Earthquake Turns Water to Gold? New Study Describes Flash Vaporization Theory

A gold canvasser checks a small piece of rock with gold deposits in this file photo. | (Photo: Reuters/File)

Earthquakes can turn water to gold, a new study has claimed. In an feature contained in the March 17 issue of the Nature Geoscience journal, scientists have stated that water in faults vaporizes when earthquakes take place, resulting in a deposition of gold.

The report claims that when an earthquake takes place, many large fractures and faults can be created, with many large faults having many small fractures along them. Researchers have claimed that water often moves into these faults, lubricating them and filling them up.

This water can carry high concentrations of carbon dioxide, silica as well as other elements such as gold - especially at depths of around 6 miles.

Then when an earthquake takes place on those faults, the sudden jolt causes the fractures to suddenly open up much wider, and a huge pressure is suddenly released at the location, causing the water inside the void to vaporize instantly. This process causes the silica (which forms quartz), as well as gold to exit the fluid and it attaches onto nearby surfaces, claims Dion Weatherley, a geophysicist at the University of Queensland in Australia and lead author of the study.
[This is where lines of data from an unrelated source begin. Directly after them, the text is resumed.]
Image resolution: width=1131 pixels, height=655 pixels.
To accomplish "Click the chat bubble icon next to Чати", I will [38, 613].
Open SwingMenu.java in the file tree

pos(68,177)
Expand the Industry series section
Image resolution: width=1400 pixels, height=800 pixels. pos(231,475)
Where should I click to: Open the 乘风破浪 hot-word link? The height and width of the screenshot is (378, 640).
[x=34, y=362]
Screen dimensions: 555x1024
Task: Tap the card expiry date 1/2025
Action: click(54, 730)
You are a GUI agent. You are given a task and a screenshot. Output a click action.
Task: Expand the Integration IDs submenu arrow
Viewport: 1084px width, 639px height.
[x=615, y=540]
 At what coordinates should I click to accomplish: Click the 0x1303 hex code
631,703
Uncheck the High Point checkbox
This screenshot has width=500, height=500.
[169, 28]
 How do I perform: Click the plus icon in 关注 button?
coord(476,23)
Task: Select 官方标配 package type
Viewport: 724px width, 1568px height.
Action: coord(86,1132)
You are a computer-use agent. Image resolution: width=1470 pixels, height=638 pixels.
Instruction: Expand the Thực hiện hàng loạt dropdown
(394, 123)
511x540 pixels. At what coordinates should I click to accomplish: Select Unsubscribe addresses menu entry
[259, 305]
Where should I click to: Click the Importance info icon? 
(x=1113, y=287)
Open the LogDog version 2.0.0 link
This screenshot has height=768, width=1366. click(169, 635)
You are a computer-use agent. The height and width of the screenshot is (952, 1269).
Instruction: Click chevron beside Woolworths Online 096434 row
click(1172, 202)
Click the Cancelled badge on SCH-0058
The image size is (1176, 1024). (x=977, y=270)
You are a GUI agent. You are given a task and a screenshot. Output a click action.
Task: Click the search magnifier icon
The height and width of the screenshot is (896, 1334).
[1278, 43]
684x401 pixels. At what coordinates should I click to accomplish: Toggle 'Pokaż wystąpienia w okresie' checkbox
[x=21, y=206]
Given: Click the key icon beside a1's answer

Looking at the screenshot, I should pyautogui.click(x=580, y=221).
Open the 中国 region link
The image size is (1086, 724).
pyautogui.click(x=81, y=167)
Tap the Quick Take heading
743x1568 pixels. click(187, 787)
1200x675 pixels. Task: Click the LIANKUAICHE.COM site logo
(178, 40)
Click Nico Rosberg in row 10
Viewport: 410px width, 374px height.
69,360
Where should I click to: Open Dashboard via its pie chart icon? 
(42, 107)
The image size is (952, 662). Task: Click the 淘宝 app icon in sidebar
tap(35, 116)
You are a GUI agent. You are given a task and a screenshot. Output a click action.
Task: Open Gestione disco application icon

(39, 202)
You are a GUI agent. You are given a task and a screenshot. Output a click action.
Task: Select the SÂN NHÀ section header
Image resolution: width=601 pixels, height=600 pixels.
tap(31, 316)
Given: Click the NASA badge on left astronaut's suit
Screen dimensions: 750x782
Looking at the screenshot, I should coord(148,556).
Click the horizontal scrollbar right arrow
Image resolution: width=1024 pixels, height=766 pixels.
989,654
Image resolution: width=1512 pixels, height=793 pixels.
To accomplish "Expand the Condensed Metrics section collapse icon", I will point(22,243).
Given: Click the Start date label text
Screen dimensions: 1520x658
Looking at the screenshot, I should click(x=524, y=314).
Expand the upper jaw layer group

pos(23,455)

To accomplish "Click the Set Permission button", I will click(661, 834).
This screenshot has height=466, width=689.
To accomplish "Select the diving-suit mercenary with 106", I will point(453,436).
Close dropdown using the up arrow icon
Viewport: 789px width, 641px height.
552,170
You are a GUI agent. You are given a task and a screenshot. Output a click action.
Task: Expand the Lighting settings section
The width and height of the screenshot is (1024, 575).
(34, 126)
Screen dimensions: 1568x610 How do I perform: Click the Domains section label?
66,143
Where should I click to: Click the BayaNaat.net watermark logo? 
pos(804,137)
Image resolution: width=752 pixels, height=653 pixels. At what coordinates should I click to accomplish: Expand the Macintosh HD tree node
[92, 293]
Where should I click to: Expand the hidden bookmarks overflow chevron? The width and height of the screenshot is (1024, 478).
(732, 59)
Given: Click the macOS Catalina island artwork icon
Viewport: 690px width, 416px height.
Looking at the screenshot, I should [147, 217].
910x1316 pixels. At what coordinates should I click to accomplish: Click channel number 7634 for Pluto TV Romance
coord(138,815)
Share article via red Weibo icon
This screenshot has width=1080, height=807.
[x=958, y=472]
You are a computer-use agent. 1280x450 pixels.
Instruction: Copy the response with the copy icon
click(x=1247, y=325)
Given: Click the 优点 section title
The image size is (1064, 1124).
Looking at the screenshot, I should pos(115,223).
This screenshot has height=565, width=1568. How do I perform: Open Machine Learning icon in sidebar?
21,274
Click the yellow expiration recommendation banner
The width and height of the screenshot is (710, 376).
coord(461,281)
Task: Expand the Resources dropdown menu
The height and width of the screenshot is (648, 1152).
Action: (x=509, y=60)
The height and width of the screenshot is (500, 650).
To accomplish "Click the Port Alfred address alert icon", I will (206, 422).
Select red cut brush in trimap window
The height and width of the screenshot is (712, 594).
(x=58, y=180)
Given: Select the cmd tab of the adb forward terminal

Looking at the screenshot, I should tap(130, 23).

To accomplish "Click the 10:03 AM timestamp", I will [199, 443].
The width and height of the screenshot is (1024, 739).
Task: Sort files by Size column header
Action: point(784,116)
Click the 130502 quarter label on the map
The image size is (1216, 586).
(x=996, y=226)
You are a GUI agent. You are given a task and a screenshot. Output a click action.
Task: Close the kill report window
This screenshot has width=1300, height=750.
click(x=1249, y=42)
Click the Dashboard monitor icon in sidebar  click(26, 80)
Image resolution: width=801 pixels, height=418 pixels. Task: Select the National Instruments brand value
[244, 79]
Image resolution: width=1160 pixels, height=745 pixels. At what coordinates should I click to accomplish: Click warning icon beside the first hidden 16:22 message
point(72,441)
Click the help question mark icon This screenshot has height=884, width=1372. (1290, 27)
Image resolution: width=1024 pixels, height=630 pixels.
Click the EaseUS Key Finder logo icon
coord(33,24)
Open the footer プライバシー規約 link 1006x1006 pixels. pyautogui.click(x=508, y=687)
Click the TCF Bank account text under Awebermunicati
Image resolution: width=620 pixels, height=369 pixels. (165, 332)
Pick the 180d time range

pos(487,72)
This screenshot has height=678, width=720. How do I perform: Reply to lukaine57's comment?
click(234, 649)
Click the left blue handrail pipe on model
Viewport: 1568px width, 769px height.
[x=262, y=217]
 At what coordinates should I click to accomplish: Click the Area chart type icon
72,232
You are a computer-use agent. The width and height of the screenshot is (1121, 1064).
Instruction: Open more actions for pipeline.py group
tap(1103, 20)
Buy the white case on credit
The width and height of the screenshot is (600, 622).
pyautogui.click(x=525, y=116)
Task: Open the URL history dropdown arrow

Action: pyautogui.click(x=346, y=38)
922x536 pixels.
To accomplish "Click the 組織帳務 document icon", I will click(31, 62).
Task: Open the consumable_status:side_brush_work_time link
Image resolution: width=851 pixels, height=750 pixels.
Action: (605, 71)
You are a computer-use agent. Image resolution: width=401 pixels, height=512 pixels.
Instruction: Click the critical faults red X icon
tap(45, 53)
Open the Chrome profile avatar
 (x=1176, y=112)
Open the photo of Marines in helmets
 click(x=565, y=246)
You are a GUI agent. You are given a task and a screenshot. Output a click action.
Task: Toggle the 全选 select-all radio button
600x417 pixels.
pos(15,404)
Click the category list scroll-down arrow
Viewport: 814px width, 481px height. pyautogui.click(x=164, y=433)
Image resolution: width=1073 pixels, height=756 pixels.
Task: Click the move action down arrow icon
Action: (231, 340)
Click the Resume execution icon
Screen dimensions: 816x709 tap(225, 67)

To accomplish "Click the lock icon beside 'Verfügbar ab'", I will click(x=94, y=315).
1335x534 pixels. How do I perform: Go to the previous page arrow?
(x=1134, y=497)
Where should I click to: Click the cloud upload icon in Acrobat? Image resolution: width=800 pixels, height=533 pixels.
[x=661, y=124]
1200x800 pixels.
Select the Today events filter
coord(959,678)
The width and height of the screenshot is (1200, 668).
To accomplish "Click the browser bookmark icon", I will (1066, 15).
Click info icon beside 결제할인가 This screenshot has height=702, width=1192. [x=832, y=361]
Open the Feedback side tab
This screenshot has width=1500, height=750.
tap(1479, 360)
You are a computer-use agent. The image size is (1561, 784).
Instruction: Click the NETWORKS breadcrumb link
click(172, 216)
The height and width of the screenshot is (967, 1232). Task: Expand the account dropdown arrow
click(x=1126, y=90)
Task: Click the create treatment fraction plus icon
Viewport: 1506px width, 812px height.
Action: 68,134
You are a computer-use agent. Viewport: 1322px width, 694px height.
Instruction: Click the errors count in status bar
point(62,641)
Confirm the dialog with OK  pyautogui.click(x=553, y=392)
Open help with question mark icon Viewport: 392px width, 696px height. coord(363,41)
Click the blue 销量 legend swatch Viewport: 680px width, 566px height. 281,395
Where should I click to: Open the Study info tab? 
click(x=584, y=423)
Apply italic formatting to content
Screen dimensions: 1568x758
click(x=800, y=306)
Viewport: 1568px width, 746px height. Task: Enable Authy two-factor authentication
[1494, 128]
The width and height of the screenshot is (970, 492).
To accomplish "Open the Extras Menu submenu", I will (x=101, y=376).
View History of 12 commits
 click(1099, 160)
Jamie Wilkinson, a geochemist at Imperial College London in the United Kingdom has commented, "To me, it seems pretty plausible. It's something that people would probably want to model either experimentally or numerically in a bit more detail to see if it would actually work," according to Our Amazing Planet.

"Given that small-magnitude earthquakes are exceptionally frequent in fault systems, this process may be the primary driver for the formation of economic gold deposits," Weatherley has told OurAmazingPlanet.

Weatherley and co-author of the study, Richard Henley, suggest that a similar process could take place under volcanoes.